[TASK STATEMENT]: Would you retype the records below exactly as they appear?

[SOURCE DATA]:
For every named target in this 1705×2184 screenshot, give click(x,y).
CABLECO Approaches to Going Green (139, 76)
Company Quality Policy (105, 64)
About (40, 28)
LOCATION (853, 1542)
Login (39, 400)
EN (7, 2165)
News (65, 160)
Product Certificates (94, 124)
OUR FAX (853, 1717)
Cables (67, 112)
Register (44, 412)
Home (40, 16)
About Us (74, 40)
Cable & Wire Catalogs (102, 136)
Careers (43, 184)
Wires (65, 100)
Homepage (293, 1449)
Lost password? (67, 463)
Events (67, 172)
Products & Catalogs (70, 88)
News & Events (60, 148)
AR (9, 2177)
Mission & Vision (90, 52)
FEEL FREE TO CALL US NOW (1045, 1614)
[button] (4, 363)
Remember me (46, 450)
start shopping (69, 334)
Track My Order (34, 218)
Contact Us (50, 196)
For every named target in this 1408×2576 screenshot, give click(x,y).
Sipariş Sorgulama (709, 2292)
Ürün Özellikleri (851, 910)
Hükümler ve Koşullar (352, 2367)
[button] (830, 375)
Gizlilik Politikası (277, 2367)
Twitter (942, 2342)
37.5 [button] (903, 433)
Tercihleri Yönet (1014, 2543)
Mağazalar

[EXERCISE ANSWER]:
For every named target in this 1705×2184 screenshot, give click(x,y).
CABLECO Approaches to Going Green (139, 76)
Company Quality Policy (105, 64)
About (40, 28)
LOCATION (853, 1542)
Login (39, 400)
EN (7, 2165)
News (65, 160)
Product Certificates (94, 124)
OUR FAX (853, 1717)
Cables (67, 112)
Register (44, 412)
Home (40, 16)
About Us (74, 40)
Cable & Wire Catalogs (102, 136)
Careers (43, 184)
Wires (65, 100)
Homepage (293, 1449)
Lost password? (67, 463)
Events (67, 172)
Products & Catalogs (70, 88)
News & Events (60, 148)
AR (9, 2177)
Mission & Vision (90, 52)
FEEL FREE TO CALL US NOW (1045, 1614)
[button] (4, 363)
Remember me (46, 450)
start shopping (69, 334)
Track My Order (34, 218)
Contact Us (50, 196)
For every named target in this 1408×2576 screenshot, give click(x,y).
Sipariş Sorgulama (709, 2292)
Ürün Özellikleri (851, 910)
Hükümler ve Koşullar (352, 2367)
[button] (830, 375)
Gizlilik Politikası (277, 2367)
Twitter (942, 2342)
37.5 [button] (903, 433)
Tercihleri Yönet (1014, 2543)
Mağazalar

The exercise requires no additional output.